Раненая и измученная преступлением душа Раскольникова не смогла вынести огненных мук своего греха. Все то, что в душе тоскует по Богу, то, что в ней божественно, подталкивало, тянуло и подсказывало Раскольникову необходимость исповедания своего греха, своего преступления. И действительно, ведомый некоей неодолимой внутренней силой, он идет к следователю, признается в своем преступлении, исповедует свой грех.
Из всей драмы Раскольникова ясно напрашивается важный вывод: его главная жизненная аксиома "все в руках человека" полностью рассыпалась и обанкротилась. Более того, эта аксиома, как некий руководящий принцип жизни и мышления, убита, убита самим Раскольниковым: "Я не человека убил, я принцип убил" [199]. Но и это еще не все: убив старуху, Раскольников убил самого себя. Он исповедуется Соне: "Разве я старушонку убил? Я себя убил, а не старушонку! Тут так-таки разом и ухлопал себя, навеки!" [200]
В Раскольникове потерпел полное поражение и до конца обанкротился "человек как воля". Стало ясно: в человеке и в мире существует что-то несравненно более сильное, нежели человеческая воля. Раскольников сам убил свой принцип и принцип своего духовного предтечи — подпольного антигероя, по учению которого свободная воля есть prima causa и стержень человеческой личности.
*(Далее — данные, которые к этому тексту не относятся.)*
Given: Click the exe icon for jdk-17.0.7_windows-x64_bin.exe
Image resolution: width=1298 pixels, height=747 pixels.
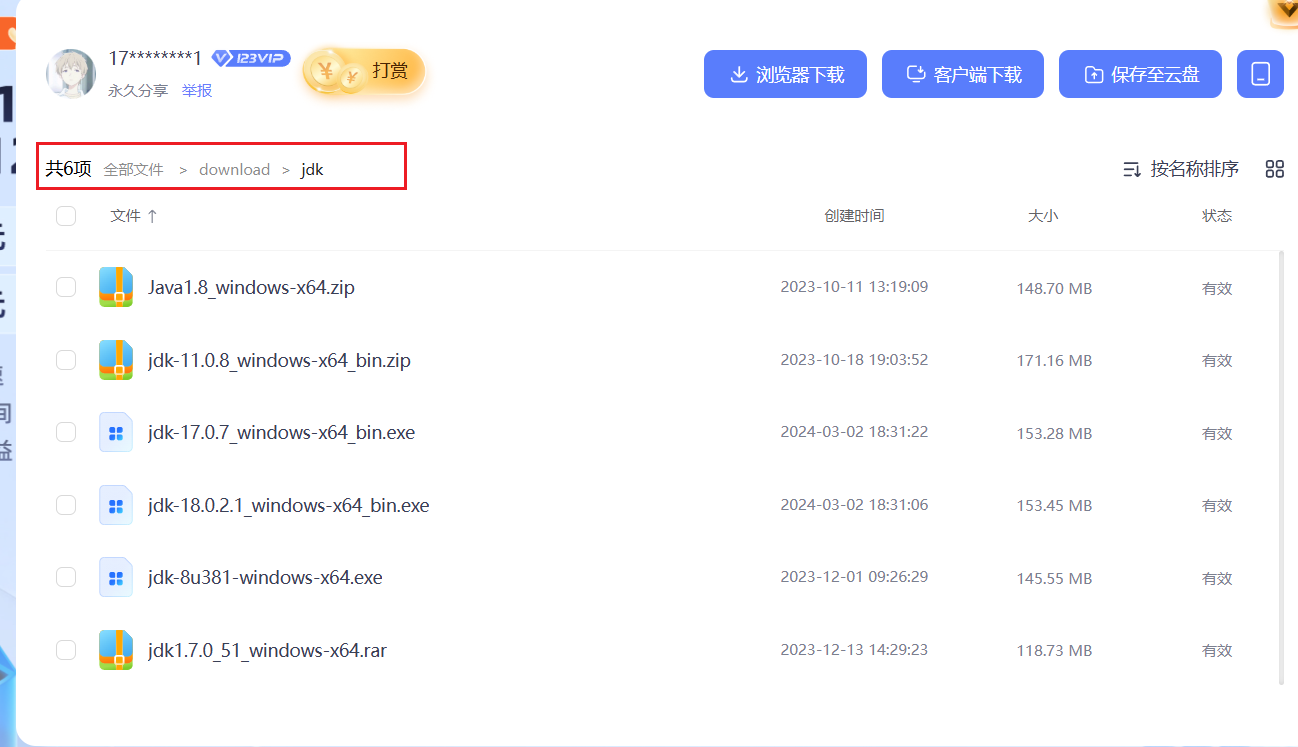Looking at the screenshot, I should tap(116, 432).
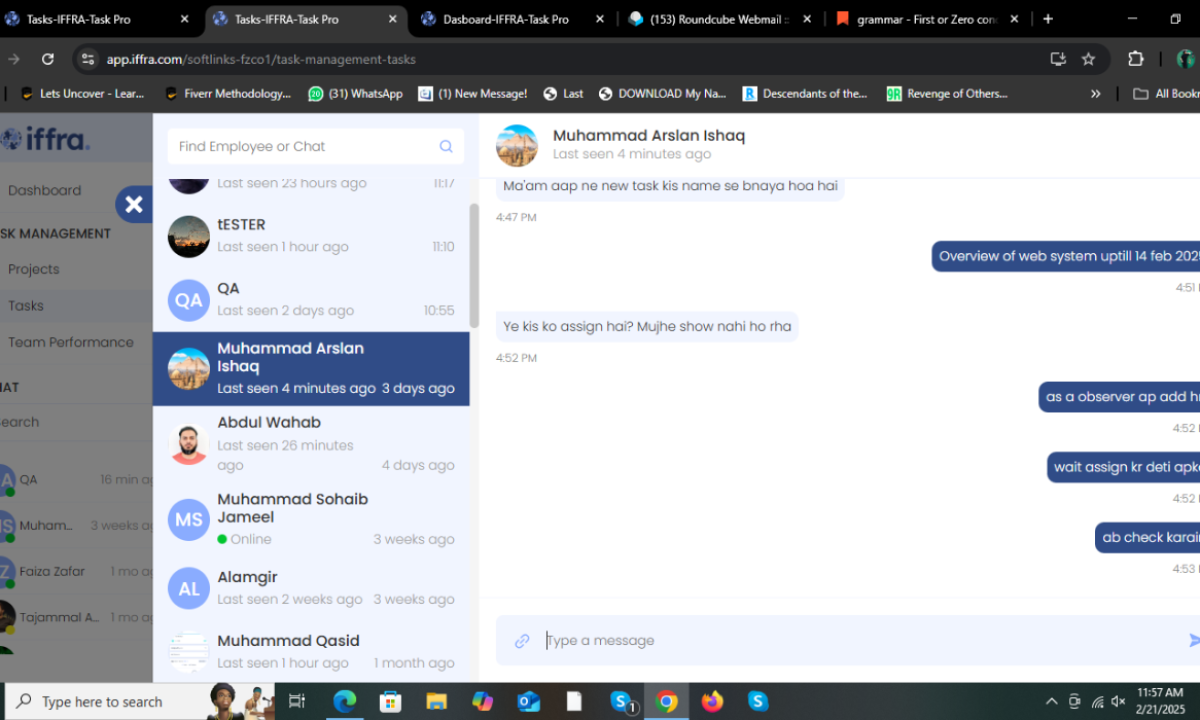Show hidden system tray icons
Viewport: 1200px width, 720px height.
coord(1051,701)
Кириллов сделал то же самое, но способом, присущим только ему. Он, первый человекобог, убил самого себя, чтобы экспериментально и воочию показать и доказать, что свободная воля — самое полное проявление человеческой личности, а самоубийство — наивысшая степень человеческой свободы. Но по меркам нормального человеческого разума самоубийство есть не что другое, как бессмысленная дезинтеграция человеческой личности.